I know what temperature books burn at. Half price.

 

“Megan Dunn’s writing is utterly modern, sharp, unsentimental and beautiful; she tells a gripping story laced with humour and pathos. She is a young writer to watch.”

—Michele Roberts

 

“Megan Dunn is one of those rare young beings, a young writer of great talent. She possesses an even rarer combination of assets – a highly original voice, great subject matter, enormous insight and serious literary ambition.  Plus, she’s funny.  Her work leaps off the page and makes the reader want more.”

—Kate Pullinger

 
 

 



 

Megan Dunn was in a hole. Her attempt to write a fictional tribute to Fahrenheit 451 wasn't going well.
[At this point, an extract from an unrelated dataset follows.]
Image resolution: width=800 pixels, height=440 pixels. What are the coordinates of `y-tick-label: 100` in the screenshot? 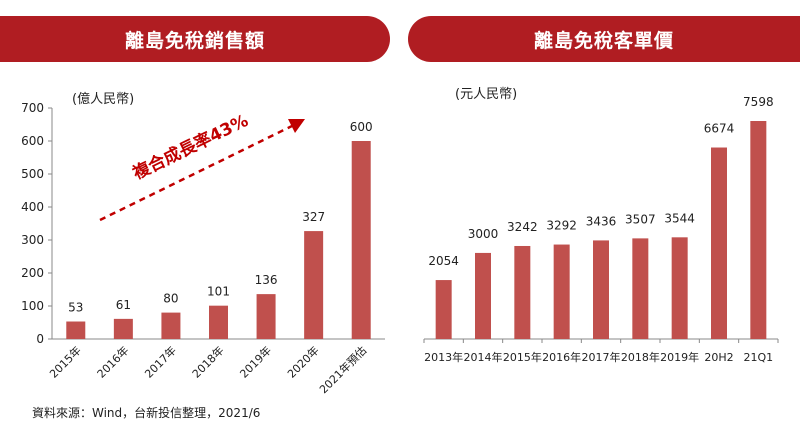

Borders, the bookseller she worked for, was going bust. Her marriage was failing. Her prospects were narrowing. The world wasn’t quite against her – but it wasn’t exactly helping either.

 

Riffing on Ray Bradbury's classic novel about the end of reading, Tinderbox is one of the most interesting books in decades about literary culture and its place in the world. More than that, it's about how every one of us fits into that bigger picture – and the struggle to make sense of life in the twenty-first century.

 

 

 

 

 


Megan Dunn studied Creative Writing at the University of East Anglia, graduating in 2006. She won an Escalator award from the New Writing Partnership (now The Writers’ Centre Norwich) and her short story The Mermaid and the Music Box was included in Roads Ahead, a 2009 anthology of new writers published by Tindal St Press. She lives in New Zealand where she is well known as a visual arts reviewer.
  Tinderbox itself is a fantastic achievement: a wonderfully crafted and beautifully written work of non-fiction that is by turns brilliantly funny and achingly sad. … It will help ensure that you will never ever again be rude to anyone working in retail.
  
Tinderbox is one of the most successful books about failure you will ever read.